> **Dataset records**:
####
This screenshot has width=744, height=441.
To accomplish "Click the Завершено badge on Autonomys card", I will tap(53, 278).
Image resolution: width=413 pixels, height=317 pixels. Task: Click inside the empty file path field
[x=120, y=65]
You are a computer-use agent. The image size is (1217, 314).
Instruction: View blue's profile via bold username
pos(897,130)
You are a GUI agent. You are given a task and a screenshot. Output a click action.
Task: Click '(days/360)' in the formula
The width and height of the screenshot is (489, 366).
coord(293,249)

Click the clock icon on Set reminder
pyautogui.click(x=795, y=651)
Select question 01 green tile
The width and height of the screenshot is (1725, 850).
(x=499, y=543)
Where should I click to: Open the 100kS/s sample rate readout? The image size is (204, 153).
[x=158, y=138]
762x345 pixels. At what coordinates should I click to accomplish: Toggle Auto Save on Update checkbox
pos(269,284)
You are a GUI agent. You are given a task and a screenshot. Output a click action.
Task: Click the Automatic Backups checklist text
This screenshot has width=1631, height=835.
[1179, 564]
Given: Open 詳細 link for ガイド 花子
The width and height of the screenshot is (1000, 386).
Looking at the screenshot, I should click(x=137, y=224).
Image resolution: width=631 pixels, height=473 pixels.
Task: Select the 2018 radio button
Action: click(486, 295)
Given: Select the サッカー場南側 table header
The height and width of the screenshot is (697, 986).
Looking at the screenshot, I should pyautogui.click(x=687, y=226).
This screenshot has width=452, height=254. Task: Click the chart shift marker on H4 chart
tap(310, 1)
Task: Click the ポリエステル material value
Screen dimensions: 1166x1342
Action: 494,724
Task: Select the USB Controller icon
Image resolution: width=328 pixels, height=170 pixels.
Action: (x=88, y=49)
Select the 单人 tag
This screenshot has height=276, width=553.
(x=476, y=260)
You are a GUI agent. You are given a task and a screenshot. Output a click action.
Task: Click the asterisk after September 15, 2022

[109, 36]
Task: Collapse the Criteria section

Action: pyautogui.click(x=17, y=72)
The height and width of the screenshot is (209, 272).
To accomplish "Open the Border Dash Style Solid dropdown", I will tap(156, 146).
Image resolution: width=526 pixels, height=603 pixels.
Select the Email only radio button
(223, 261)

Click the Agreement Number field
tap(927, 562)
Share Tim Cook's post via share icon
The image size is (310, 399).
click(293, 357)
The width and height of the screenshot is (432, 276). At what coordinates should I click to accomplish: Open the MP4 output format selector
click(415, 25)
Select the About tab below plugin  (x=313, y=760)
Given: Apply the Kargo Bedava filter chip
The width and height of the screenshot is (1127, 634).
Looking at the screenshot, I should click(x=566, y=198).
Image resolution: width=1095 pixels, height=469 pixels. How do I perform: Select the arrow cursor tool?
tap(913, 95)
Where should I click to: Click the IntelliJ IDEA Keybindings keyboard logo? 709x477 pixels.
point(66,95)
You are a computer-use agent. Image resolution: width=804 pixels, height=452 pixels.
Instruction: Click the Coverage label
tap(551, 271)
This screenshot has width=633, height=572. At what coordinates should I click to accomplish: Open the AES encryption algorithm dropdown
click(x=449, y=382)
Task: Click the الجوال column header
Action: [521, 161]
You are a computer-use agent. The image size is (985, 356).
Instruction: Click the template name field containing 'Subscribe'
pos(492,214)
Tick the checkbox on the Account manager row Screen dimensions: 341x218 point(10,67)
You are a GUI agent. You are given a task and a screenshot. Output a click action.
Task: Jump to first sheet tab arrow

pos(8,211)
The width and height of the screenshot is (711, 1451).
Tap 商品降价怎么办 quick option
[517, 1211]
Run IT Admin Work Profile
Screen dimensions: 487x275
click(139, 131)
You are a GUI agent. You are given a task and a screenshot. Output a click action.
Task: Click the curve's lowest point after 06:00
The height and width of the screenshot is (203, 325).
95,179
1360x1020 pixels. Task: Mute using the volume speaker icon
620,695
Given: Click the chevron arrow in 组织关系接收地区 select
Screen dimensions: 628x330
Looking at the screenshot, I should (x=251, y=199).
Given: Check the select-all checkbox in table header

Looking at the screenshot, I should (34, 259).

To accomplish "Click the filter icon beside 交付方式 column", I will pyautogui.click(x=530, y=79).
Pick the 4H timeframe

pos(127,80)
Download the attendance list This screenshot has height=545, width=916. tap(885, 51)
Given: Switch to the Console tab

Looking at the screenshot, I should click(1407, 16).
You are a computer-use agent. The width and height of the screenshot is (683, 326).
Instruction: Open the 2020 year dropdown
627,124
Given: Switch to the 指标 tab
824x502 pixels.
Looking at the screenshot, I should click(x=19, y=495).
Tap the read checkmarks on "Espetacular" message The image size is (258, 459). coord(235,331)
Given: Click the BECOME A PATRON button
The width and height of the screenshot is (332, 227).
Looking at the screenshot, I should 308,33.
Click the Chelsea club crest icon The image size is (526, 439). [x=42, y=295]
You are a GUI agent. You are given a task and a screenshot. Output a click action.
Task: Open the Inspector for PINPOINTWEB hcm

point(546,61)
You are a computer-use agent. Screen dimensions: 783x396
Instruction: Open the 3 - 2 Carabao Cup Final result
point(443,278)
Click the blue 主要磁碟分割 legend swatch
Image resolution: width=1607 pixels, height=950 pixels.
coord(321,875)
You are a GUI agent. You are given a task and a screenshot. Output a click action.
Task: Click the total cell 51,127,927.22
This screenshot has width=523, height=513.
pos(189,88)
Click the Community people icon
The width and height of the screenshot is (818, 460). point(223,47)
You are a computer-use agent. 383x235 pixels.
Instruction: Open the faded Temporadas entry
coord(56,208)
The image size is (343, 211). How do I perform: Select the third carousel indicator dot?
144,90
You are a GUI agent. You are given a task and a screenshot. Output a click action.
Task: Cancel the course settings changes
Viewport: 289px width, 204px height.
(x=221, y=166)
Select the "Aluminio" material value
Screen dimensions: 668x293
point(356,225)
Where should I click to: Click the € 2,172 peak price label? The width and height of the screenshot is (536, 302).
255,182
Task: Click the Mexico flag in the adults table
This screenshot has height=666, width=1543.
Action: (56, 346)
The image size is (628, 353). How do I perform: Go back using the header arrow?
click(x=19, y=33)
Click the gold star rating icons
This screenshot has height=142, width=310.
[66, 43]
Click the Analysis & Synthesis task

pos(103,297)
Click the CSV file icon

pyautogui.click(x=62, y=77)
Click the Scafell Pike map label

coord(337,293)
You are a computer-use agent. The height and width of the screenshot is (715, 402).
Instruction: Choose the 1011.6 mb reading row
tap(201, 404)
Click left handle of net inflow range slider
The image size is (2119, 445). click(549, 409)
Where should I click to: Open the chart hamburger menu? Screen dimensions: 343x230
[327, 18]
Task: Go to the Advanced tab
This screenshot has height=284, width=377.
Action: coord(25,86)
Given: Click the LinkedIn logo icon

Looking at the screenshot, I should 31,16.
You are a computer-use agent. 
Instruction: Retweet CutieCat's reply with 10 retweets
####
Using the data above, reproduce exactly the lines between those holding "Task: Select the USB Controller icon" and "The height and width of the screenshot is (209, 272).", inclusive, and no others.

> **Response to this exercise**:
Task: Select the USB Controller icon
Image resolution: width=328 pixels, height=170 pixels.
Action: (x=88, y=49)
Select the 单人 tag
This screenshot has height=276, width=553.
(x=476, y=260)
You are a GUI agent. You are given a task and a screenshot. Output a click action.
Task: Click the asterisk after September 15, 2022

[109, 36]
Task: Collapse the Criteria section

Action: pyautogui.click(x=17, y=72)
The height and width of the screenshot is (209, 272).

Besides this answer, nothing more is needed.